Gli altri gestori SPID: cosa succederà ora?
Oltre a InfoCert e Aruba, che hanno introdotto o introdurranno un canone, la maggior parte degli identity provider continua a offrire lo SPID gratuitamente. In particolare, Poste Italiane, che gestisce oltre il 70% delle identità digitali attive in Italia, mantiene al momento la gratuità del servizio.
Se però anche Poste dovesse introdurre un costo, lo scenario cambierebbe radicalmente. Un servizio finora percepito come “bene pubblico” rischierebbe di trasformarsi in un prodotto commerciale, con potenziali impatti negativi sull’accesso universale ai servizi pubblici e sulla digitalizzazione del Paese.
Cosa può fare ora il cittadino?
- Verificare il proprio gestore SPID: chi ha SPID con InfoCert o Aruba deve informarsi sul passaggio a pagamento.
- Decidere se accettare il canone o cambiare provider.
- Recedere dal servizio se non si vuole proseguire.
- Valutare l’uso della CIE (Carta d’Identità Elettronica) come alternativa gratuita.
Un consiglio utile: per chi ha già la CIE ma non l’ha mai usata digitalmente, è possibile scaricare l’app CIE ID sul proprio smartphone e attivarla, anche con il supporto degli uffici comunali.
Come ottenere lo SPID gratis con Poste Italiane
Chi desidera attivare oggi un nuovo SPID in modo completamente gratuito può ancora farlo tramite Poste Italiane. Il servizio SPID PosteID è disponibile senza costi se si sceglie l’attivazione di persona presso uno degli uffici postali.
Per ottenere lo SPID gratuito con Poste, basta:
- Prenotare un appuntamento presso un ufficio postale abilitato;
- Presentarsi con documento d’identità valido, tessera sanitaria e cellulare;
- Seguire le istruzioni dell’operatore per completare la registrazione.

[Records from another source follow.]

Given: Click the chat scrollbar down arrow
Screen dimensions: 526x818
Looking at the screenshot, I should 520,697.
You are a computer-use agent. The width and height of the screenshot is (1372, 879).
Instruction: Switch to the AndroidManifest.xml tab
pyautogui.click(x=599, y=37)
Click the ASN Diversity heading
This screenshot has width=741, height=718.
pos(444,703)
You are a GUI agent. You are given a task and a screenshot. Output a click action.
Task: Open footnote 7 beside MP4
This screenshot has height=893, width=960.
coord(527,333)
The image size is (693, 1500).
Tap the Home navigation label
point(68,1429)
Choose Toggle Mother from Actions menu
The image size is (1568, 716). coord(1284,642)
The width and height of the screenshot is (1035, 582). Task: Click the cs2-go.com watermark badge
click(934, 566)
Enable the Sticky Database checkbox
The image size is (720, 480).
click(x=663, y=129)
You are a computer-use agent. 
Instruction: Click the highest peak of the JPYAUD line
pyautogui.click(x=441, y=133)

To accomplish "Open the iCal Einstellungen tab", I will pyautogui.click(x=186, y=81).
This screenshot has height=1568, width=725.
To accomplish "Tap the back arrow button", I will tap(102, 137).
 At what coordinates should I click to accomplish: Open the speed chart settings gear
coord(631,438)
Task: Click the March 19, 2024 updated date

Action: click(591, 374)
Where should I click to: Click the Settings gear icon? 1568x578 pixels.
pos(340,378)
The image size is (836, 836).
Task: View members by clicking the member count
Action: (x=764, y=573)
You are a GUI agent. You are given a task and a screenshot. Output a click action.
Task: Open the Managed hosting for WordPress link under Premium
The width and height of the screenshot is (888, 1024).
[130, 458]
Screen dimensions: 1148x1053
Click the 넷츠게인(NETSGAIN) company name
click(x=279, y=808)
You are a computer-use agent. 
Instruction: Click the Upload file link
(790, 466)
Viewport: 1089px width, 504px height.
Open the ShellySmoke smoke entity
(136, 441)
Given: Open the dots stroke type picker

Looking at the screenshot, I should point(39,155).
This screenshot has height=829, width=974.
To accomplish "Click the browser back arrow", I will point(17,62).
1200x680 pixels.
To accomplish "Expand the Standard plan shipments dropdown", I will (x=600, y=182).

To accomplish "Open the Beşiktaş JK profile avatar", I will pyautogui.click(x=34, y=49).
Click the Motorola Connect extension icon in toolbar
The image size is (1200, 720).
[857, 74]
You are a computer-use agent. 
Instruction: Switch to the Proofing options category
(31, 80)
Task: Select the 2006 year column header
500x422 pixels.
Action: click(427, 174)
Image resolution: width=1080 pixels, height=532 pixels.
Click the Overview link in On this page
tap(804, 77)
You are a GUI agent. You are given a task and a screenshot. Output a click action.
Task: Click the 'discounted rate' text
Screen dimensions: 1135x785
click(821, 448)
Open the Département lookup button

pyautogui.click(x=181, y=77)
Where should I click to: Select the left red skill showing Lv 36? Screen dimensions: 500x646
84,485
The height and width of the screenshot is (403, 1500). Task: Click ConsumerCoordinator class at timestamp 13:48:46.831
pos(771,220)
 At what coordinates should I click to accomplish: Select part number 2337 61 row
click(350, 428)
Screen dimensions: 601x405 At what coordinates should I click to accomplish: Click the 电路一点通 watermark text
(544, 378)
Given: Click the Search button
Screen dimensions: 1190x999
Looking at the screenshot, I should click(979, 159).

Poste consente anche l’attivazione online, ma in quel caso possono essere previsti costi per il riconoscimento tramite videochiamata o CIE. Finché Poste Italiane manterrà la gratuità del servizio base, rappresenterà l’opzione più vantaggiosa per milioni di cittadini.
Leggi anche: SPID Poste Italiane: cos’è, quanto costa, come si richiede e come recuperare nome utente e password
Conclusione
Il passaggio dello SPID da servizio gratuito a servizio a pagamento per alcuni provider è il riflesso di una gestione incerta tra Stato e operatori privati. La digitalizzazione è un processo ineludibile, ma deve restare accessibile a tutti, pena l’esclusione digitale di milioni di cittadini.
Mentre il governo prepara l’erogazione dei fondi promessi, resta fondamentale garantire un quadro chiaro e stabile per i cittadini, assicurando che un diritto, quello all’accesso ai servizi pubblici digitali, non diventi un onere economico ingiustificato.